[Material for locating displayed items]
»»

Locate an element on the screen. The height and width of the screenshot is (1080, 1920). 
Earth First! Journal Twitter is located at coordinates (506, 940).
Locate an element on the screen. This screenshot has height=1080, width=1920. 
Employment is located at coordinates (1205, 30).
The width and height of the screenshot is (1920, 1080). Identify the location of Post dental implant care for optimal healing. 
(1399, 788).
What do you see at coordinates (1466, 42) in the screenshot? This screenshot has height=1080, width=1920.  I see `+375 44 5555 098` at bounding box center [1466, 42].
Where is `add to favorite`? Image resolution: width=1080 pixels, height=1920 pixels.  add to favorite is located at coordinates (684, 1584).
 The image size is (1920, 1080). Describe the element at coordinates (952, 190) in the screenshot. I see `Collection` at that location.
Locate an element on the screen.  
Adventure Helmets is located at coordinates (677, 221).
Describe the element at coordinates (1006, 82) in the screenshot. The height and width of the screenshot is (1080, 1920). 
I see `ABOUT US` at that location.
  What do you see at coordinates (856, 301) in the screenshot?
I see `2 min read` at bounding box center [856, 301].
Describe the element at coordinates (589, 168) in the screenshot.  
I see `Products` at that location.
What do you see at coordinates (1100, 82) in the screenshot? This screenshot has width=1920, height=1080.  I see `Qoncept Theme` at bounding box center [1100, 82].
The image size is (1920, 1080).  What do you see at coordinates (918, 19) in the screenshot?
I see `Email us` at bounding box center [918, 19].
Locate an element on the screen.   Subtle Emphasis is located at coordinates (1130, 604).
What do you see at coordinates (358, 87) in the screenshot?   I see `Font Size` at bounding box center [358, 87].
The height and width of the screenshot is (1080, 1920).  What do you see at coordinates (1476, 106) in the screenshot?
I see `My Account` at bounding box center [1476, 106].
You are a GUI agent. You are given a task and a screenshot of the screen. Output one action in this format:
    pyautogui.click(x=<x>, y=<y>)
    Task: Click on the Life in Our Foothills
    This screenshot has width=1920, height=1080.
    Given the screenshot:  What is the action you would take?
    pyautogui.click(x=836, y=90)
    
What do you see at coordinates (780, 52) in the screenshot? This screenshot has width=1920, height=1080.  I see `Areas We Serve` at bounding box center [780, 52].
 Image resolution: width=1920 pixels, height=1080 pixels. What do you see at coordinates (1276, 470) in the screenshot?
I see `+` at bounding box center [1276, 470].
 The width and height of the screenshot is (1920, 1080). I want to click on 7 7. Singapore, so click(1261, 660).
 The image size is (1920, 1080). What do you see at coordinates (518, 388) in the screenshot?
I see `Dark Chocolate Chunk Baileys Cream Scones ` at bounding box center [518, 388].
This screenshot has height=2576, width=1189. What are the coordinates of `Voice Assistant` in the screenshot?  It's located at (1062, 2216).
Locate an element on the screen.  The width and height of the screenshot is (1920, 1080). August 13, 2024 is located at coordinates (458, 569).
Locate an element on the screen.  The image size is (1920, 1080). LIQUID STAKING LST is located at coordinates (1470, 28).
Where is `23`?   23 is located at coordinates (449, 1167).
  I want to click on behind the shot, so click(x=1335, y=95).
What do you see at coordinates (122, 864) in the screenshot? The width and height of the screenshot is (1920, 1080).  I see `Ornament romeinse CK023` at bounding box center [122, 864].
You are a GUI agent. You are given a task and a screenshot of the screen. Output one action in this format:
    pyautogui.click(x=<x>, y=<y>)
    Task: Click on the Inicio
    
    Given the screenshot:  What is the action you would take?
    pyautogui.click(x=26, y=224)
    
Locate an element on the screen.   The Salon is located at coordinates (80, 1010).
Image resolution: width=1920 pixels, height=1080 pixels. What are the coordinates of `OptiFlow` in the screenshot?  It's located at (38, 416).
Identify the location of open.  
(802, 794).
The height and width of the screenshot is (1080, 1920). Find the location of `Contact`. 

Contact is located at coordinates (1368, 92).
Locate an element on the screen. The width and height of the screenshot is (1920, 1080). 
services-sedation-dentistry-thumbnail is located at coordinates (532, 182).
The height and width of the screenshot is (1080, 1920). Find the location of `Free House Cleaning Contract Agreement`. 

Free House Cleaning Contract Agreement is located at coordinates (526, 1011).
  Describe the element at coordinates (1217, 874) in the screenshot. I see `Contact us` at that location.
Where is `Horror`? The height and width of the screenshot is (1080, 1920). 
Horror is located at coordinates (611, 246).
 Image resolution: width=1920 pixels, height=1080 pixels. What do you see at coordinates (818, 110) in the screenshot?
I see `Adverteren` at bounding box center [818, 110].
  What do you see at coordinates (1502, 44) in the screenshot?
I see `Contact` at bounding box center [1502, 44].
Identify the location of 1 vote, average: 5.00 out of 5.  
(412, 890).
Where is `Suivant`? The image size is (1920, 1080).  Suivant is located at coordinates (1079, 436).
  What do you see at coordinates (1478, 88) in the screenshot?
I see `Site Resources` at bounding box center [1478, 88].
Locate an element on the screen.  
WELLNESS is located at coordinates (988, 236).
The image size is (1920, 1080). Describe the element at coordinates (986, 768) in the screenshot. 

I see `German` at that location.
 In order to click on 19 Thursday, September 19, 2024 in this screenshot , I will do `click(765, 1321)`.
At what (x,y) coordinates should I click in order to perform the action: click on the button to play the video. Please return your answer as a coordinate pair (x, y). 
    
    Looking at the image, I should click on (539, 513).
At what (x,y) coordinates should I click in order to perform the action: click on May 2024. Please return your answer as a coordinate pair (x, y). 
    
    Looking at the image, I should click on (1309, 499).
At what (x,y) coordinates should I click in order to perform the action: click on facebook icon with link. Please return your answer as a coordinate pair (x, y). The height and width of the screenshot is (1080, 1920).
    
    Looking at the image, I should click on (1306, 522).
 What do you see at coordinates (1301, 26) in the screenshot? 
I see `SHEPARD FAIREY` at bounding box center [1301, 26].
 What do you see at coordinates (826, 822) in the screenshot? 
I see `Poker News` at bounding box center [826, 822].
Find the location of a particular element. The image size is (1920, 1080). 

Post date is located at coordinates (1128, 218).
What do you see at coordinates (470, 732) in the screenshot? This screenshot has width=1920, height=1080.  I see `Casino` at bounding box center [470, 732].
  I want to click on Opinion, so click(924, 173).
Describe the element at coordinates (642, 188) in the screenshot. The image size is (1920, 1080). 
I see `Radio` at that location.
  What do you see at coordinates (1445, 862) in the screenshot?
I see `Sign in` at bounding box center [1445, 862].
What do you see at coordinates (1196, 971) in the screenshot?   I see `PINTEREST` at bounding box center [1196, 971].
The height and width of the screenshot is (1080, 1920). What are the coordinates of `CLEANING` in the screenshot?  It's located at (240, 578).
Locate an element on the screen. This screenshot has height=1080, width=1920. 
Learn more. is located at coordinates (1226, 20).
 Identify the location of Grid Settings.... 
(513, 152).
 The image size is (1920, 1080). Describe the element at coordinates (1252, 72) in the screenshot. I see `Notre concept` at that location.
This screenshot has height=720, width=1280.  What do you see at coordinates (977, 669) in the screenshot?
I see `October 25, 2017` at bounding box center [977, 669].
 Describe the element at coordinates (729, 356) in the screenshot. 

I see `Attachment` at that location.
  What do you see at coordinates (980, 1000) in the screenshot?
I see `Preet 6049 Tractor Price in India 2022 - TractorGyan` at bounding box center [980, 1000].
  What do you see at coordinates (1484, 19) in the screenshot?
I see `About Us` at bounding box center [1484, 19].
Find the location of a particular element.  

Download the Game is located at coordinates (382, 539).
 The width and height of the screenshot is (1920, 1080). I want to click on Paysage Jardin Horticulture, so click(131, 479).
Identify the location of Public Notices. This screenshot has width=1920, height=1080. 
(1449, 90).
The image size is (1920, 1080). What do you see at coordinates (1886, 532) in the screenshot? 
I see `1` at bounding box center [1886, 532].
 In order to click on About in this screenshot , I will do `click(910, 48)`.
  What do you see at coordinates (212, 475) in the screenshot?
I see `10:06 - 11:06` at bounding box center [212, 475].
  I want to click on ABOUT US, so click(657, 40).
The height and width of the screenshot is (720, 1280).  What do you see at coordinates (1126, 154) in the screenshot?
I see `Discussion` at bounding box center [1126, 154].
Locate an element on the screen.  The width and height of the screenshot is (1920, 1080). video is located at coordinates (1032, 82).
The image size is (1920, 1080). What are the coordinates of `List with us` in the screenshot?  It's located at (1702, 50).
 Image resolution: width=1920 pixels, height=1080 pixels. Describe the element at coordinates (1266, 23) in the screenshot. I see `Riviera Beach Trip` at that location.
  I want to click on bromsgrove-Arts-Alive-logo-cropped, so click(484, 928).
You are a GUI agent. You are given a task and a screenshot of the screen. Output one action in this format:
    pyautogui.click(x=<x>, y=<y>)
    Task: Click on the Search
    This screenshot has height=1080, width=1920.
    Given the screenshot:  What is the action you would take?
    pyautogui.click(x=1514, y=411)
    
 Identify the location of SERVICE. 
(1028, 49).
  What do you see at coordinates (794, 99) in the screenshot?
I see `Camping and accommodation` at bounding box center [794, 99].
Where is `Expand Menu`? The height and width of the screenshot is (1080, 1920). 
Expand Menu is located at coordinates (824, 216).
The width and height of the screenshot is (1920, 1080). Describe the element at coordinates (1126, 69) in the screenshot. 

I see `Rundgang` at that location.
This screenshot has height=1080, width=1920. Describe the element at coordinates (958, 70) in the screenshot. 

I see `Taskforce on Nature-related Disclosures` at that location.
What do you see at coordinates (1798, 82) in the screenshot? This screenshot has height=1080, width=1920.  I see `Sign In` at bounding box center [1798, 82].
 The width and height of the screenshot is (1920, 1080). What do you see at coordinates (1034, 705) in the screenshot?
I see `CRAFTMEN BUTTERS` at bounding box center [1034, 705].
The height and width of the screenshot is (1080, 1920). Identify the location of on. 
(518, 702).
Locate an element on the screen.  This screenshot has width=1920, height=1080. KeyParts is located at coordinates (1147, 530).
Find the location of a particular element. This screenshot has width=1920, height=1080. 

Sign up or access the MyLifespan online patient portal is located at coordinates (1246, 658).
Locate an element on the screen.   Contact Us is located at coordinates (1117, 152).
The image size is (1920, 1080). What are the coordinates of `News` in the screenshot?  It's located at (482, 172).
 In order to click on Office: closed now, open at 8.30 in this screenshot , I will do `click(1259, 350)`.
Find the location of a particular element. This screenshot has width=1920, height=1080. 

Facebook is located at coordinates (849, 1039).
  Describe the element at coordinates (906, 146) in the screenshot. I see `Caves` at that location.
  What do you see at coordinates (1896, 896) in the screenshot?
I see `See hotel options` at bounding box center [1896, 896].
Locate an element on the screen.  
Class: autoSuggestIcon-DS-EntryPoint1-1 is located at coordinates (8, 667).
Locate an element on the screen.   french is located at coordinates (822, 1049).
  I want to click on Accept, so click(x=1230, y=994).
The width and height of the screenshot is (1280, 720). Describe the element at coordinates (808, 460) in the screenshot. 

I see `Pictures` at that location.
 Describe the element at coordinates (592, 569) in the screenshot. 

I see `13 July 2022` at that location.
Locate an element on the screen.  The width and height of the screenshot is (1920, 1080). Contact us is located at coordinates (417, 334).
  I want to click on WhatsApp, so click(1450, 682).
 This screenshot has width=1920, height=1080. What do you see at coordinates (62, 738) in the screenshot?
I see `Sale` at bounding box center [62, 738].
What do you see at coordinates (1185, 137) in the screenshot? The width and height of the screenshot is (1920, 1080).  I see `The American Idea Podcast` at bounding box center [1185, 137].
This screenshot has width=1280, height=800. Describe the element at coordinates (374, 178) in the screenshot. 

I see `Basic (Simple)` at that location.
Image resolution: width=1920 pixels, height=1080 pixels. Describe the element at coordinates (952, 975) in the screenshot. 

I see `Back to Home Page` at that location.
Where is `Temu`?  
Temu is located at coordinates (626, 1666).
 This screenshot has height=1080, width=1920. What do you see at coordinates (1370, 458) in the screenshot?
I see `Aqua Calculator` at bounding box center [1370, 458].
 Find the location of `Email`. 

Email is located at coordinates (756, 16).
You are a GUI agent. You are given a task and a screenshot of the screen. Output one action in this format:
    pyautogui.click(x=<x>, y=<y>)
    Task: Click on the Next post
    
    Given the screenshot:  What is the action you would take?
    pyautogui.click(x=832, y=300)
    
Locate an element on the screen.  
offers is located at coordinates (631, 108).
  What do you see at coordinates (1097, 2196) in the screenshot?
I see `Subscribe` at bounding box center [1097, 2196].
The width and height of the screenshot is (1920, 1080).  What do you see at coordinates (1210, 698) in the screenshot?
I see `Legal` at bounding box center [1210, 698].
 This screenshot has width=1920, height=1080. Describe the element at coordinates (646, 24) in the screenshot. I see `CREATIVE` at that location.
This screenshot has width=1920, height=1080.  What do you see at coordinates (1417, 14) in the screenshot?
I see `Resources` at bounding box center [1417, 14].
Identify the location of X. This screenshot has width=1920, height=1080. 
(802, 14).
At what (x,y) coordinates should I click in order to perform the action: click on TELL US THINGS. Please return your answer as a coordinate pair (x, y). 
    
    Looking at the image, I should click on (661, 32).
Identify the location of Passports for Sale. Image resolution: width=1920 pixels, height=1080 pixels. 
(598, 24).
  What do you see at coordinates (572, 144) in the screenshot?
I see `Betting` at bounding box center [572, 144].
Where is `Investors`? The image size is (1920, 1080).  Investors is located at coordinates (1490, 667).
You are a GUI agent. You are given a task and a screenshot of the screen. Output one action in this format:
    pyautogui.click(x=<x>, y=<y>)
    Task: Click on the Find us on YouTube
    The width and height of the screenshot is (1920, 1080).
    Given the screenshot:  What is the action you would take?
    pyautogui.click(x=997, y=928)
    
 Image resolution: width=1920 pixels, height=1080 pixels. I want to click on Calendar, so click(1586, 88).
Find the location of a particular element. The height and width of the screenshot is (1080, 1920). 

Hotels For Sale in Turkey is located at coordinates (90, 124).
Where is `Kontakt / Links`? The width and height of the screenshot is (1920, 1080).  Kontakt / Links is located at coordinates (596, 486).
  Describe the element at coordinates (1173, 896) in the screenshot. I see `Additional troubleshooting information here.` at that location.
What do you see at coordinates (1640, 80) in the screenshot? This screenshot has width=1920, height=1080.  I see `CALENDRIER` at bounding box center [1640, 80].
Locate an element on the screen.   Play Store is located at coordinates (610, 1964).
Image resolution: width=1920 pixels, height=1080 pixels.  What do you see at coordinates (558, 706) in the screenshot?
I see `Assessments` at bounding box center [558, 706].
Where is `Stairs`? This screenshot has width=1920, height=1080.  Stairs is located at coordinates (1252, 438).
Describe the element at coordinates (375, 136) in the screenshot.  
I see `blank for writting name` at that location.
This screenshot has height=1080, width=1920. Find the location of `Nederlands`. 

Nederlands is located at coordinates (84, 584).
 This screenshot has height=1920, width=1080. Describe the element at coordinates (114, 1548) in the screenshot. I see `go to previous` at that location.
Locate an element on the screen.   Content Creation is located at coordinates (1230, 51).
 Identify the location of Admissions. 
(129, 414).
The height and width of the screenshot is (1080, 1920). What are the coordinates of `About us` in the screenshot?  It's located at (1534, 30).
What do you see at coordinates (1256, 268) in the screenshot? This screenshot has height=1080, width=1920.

««

#### [EXERCISE BRIEF]
Output the stretch from the start of the material through the line containing "coordinates (952, 190)" as a JSON list of strings, with one string per line and blank lines omitted.

#### [SOLUTION]
[
  "Locate an element on the screen. The height and width of the screenshot is (1080, 1920). ",
  "Earth First! Journal Twitter is located at coordinates (506, 940).",
  "Locate an element on the screen. This screenshot has height=1080, width=1920. ",
  "Employment is located at coordinates (1205, 30).",
  "The width and height of the screenshot is (1920, 1080). Identify the location of Post dental implant care for optimal healing. ",
  "(1399, 788).",
  "What do you see at coordinates (1466, 42) in the screenshot? This screenshot has height=1080, width=1920.  I see `+375 44 5555 098` at bounding box center [1466, 42].",
  "Where is `add to favorite`? Image resolution: width=1080 pixels, height=1920 pixels.  add to favorite is located at coordinates (684, 1584).",
  " The image size is (1920, 1080). Describe the element at coordinates (952, 190) in the screenshot. I see `Collection` at that location."
]